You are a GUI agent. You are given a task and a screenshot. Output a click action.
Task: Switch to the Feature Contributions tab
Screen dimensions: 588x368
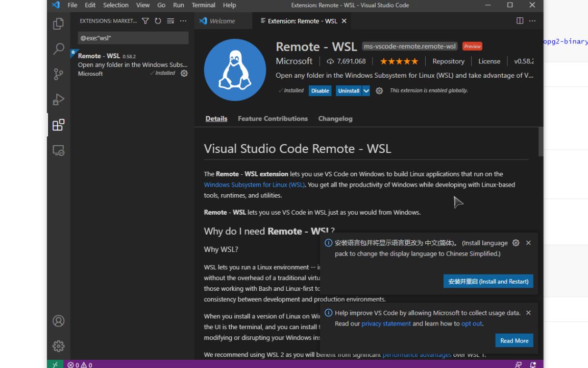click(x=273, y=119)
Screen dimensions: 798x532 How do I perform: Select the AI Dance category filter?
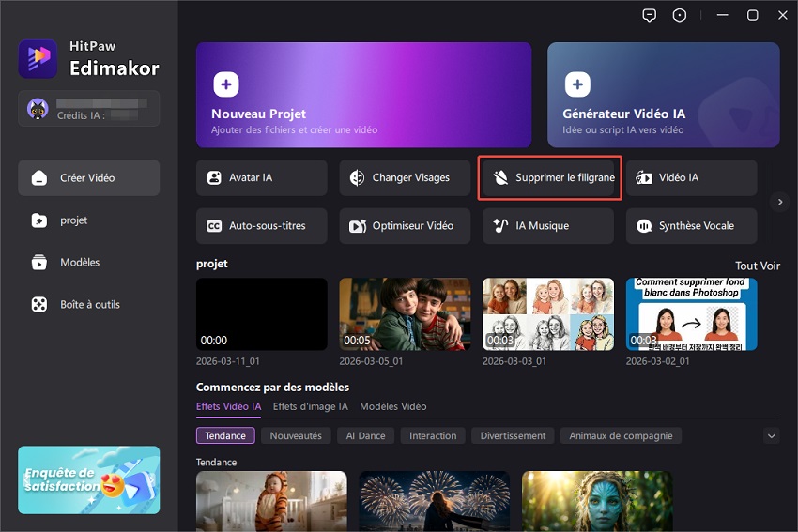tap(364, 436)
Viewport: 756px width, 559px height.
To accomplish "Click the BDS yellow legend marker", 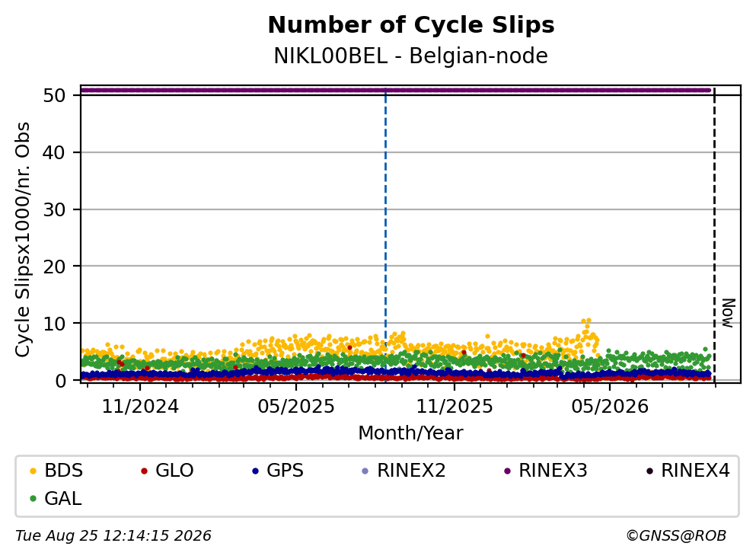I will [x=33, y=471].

::::::

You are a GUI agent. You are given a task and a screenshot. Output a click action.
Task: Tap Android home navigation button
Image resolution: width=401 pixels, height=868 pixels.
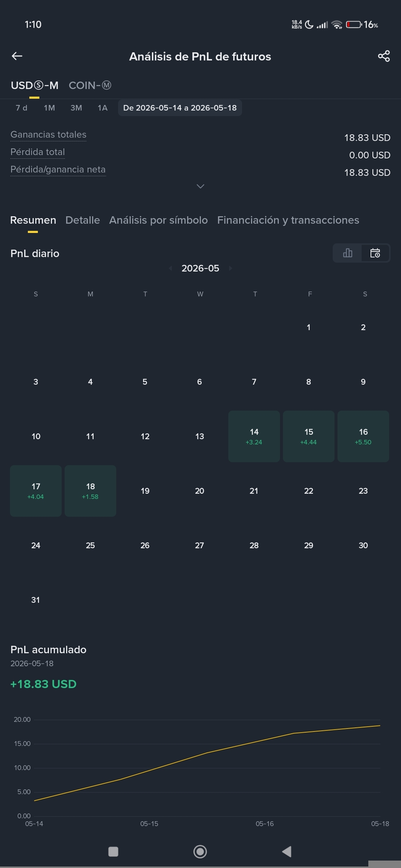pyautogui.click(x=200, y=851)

::::::

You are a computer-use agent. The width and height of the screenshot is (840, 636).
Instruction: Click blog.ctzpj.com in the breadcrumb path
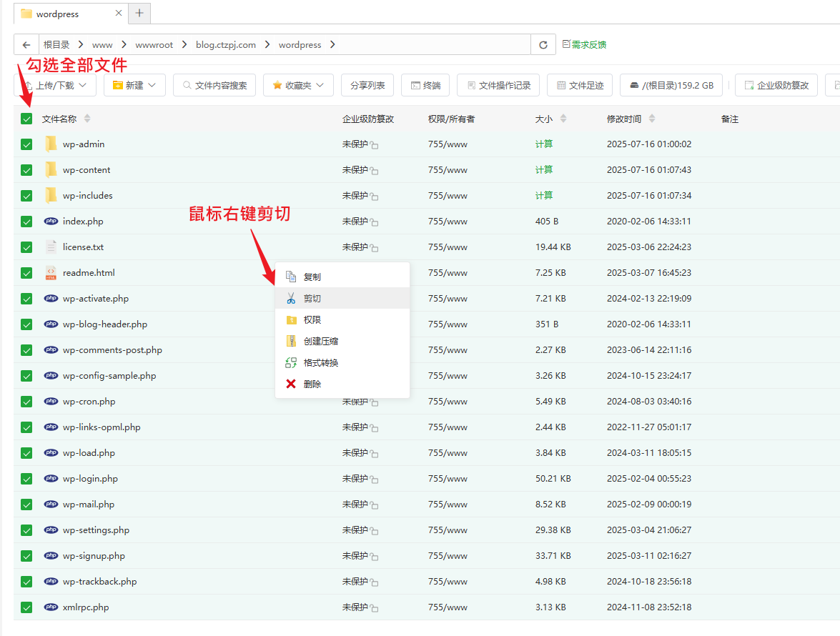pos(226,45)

::::::

**Assignment**
Within the entries above, the lines from the one containing "Task: Switch to the Feature Contributions tab" through the one containing "Viewport: 756px width, 559px height." are to be transcribed exactly, ends included, pictures excluded.

**Written solution**
Task: Switch to the Feature Contributions tab
Screen dimensions: 588x368
click(x=273, y=119)
Screen dimensions: 798x532 How do I perform: Select the AI Dance category filter?
tap(364, 436)
Viewport: 756px width, 559px height.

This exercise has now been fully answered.